Вот, например, моя выпускница. Сразу после защиты диплома она устроилась в иностранную рекламную компанию. Сделала там какую-никакую карьеру, возглавила группу сотрудников. Поездки по стране, бизнес-митинги на английском языке и блогеры-миллионники на быстром наборе… А потом компания ушла с российского рынка, выплатив сотрудникам напоследок по две зарплаты. И девочка «выпала» из жизни. Сначала просто жила на то, что осталось от накоплений. Потом взяла пару клиентов, которым ведет социальные сети. «На жизнь хватает, а так, как было, — уже не будет».
Это история отношения к поражению и жизненный сценарий, механизмы которого мы исследуем. Итак.
Нет, ну мы же все взрослые люди и понимаем, что во многих карьерах на уровне первоначальных условий заложено падение. Но если все это понимают, почему же оно получается таким болезненным?
Речь даже не о президентах государств, где по закону нельзя находиться у руля больше определенного количества сроков — а что потом? Возьмем примеры попроще. Любой юный спортсмен понимает, что спортивная траектория конечна — совсем скоро его начнут обгонять более юные, агрессивные и тренированные конкуренты. Нужно иметь «План Б» — в бизнесе, политике, искусстве — на тот момент, когда из большого спорта придется уходить. Но многие ли на самом деле этот «План Б» имеют? И если да, то откуда такое количество разрушенных судеб спортсменов, которые так и не смогли найти себя вне спорта?
Фишка в том, что многие люди исходно планируют пик карьеры как главный результат и фактически итог своей жизни. Стать президентом, выиграть Олимпиаду, выйти замуж. Дальше в сценарии — пустые страницы, потому что мощнее этого ничего быть не может. И когда наступает «время пустоты», остается только вспоминать, каким крутым ты был раньше.
Помните Охотника из «Обыкновенного чуда» Шварца? Он перестал охотиться, потому что боялся промахнуться. Ведь Великие Охотники никогда не промахиваются! А если промахнулся — значит, не был Великим.
Сколько тут от невроза самозванца и внутреннего ощущения, что занимаешь место «не по чину», а сколько от простой политической осторожности («дай слабину — затопчут»)? Бывает по-разному.
Возникает классический страх повторения негативного опыта, многократно усиленный убеждением: падение было справедливым — ты «не потянул». И человек, обжегшись на молоке, начинает дуть на воду.
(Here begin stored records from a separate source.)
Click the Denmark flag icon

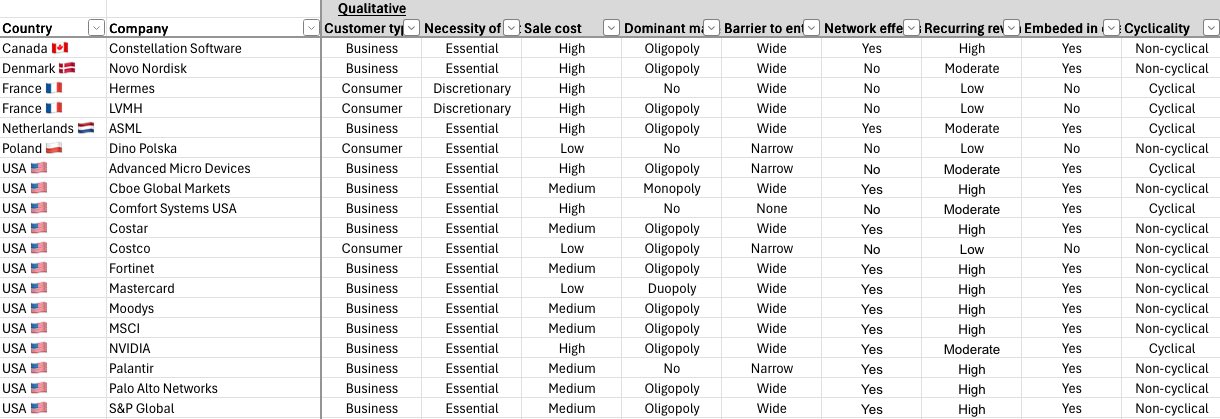point(67,68)
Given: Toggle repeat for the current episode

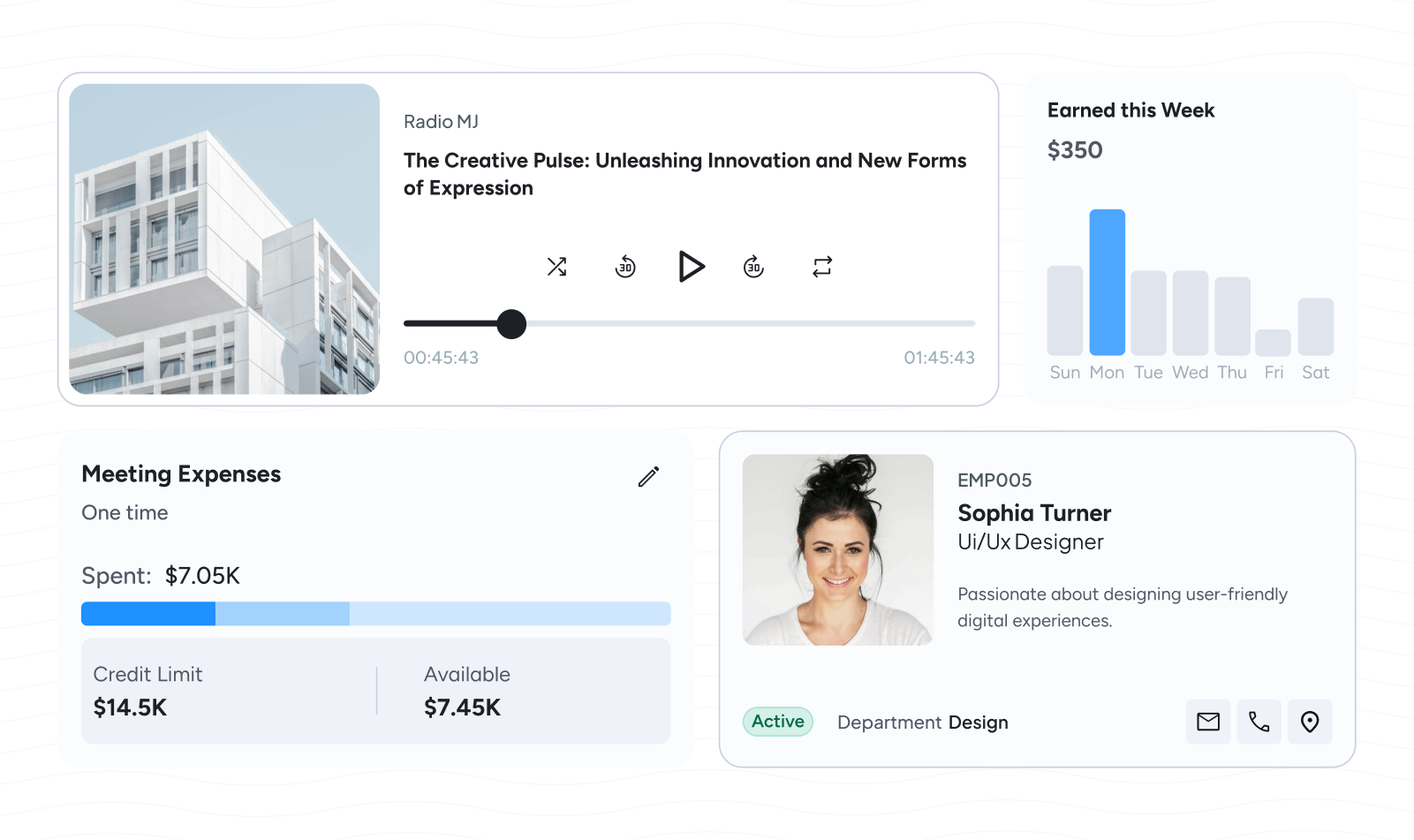Looking at the screenshot, I should [x=822, y=267].
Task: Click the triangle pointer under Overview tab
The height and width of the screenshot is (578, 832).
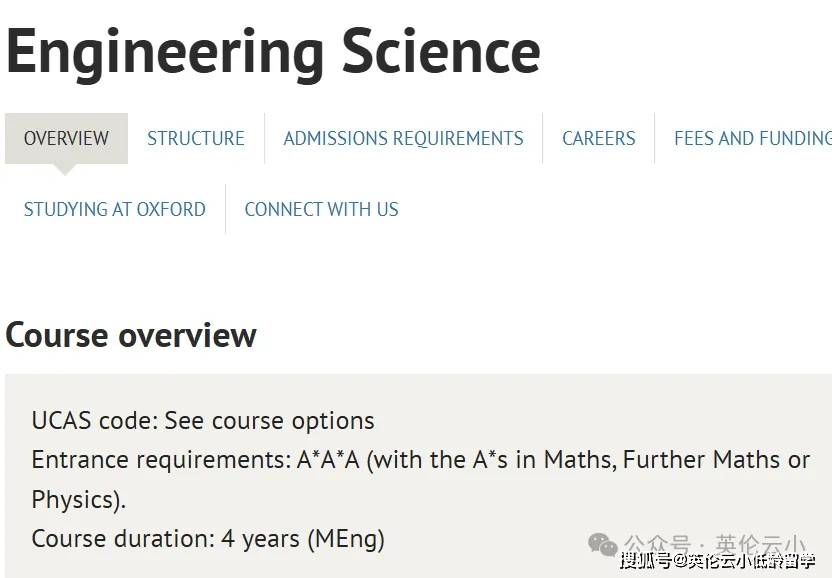Action: coord(66,169)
Путь наверх блокируется на перекрестке установок «это не мое» и «падать больно, больше не хочу».
Для «сбитого летчика» унизителен сам факт пребывания в привычной среде в непривычно низком статусе. Ему кажется, что все бывшие сотрудники, партнеры и даже друзья смотрят на него со смехом или жалостью — и непонятно, что хуже. Что они тяготятся его присутствием и помогают из сострадания.
Логичный выход — не появляться в этой среде. Исчезнуть. Затихариться. Ограничиться ближним кругом общения. И ничего, что таким образом человек отрезает от себя все годами наработанные связи и ресурсы, так необходимые для нового взлета. «Я привык в этих отношениях быть сверху, и находиться снизу для меня унизительно».
Отдых обычно затягивается, пока в коллективной памяти окружающих не сотрется картина падения. И только потом, совсем потом, можно встречаться со старыми знакомыми. «Да, у меня все хорошо. Нет, в политику больше ни-ни — спасибо, наигрался, пусть те, кто помоложе, развлекаются».
Каждый второй «сбитый летчик» объясняет свое пребывание на земле просто: «Так, как было, уже не будет, а иначе я не хочу».
У меня есть знакомая журналистка, которая когда-то пару лет была телеведущей на одном из центральных каналов. Потом ее программу закрыли, а ей предложили должность сопоставимую по зарплате, но «за кадром». Она отказалась — «не мое». Еще пару лет отказывалась от массы неплохих вариантов — от программного продюсера на региональном канале до руководителя пресс-службы строительного холдинга (звал лично владелец, большой поклонник ее таланта). Но она годами ждала, что вот-вот ее позовут «в кадр на большое ТВ». Не дождалась, обиделась на жизнь и теперь работает домохозяйкой — замуж успела выйти еще в бытность свою телеведущей.